BAXTER SPRINGS - Cherokee County has one thing the rest of the state doesn't: Route 66. Although the 'Mother Road' only briefly winds through the most southeastern corner of Kansas, this section of the famous highway is as alive today as it ever was.

Commemorating the role Route 66 has played in the development of the surrounding community, the City of Baxter Springs has added to the visual aesthetic of its section in a uniquely Kansan way. City Street Department Manager Jim Morton has planted a massive field of sunflowers. The majestic yellow giants stand where the highway enters the city. The field is a brilliant visual delight for 66-ers traveling through, as well as local residents.

The sunflower is the official state flower, and is a symbol Kansans have identified with since the 1800's. One of Kansas' most widely known nicknames is indeed "the Sunflower State". But where did this tradition begin?

Legend has it that in the late 1800’s, a Kansas state lawmaker noticed Kansans wearing sunflowers to identify themselves as being from “the Sunflower State”. Inspired by this, George Morehouse filed legislation to make the sunflower the state’s official floral emblem.

In 1903, Helianthus (the wild sunflower) formally became the state flower of Kansas. In their legislation, lawmakers praised the sunflower as a symbol of the state’s frontier days, saying: "This flower has to all Kansans a historic symbolism which speaks of frontier days, winding trails, pathless prairies, and is full of the life and glory of the past, the pride of the present, and richly emblematic of the majesty of a golden future."

Ironically, less than a decade earlier, lawmakers had unsuccessfully called for the eradication of the “noxious weed.”

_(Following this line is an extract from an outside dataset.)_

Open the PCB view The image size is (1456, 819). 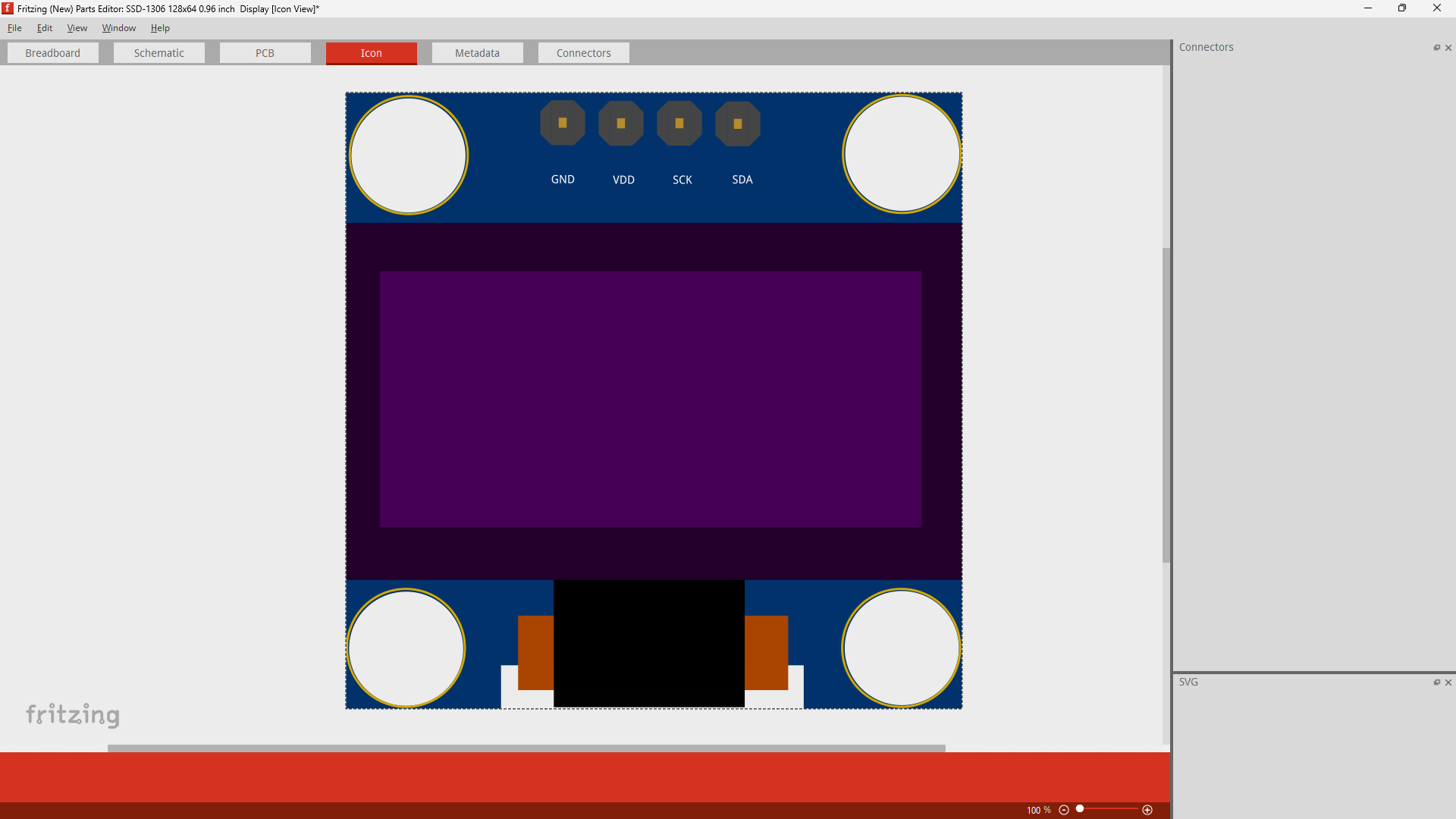click(265, 52)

Sunflower heads actaully consist of up anywhere between 1,000 and 2,000 individual flowers joined together by a receptacle base. The large petals around the edge of a head are actually individual ray flowers, which do not develop into seed.

There are more than 60 species of sunflowers. The native sunflower grows to 15 feet tall with flower heads up to two feet in diameter The flower head turns and faces the sun throughout the day - tracking the sun's movement.

Not only is the Kansas state flower attractive, but it is also an increasingly valuable resource. The sunflower’s oil is used in cooking and the seeds are used in breads, salads, and as a snack food. In recent years, sunflowers have also been grown to harvest their oil for use as an alternative biodiesel fuel.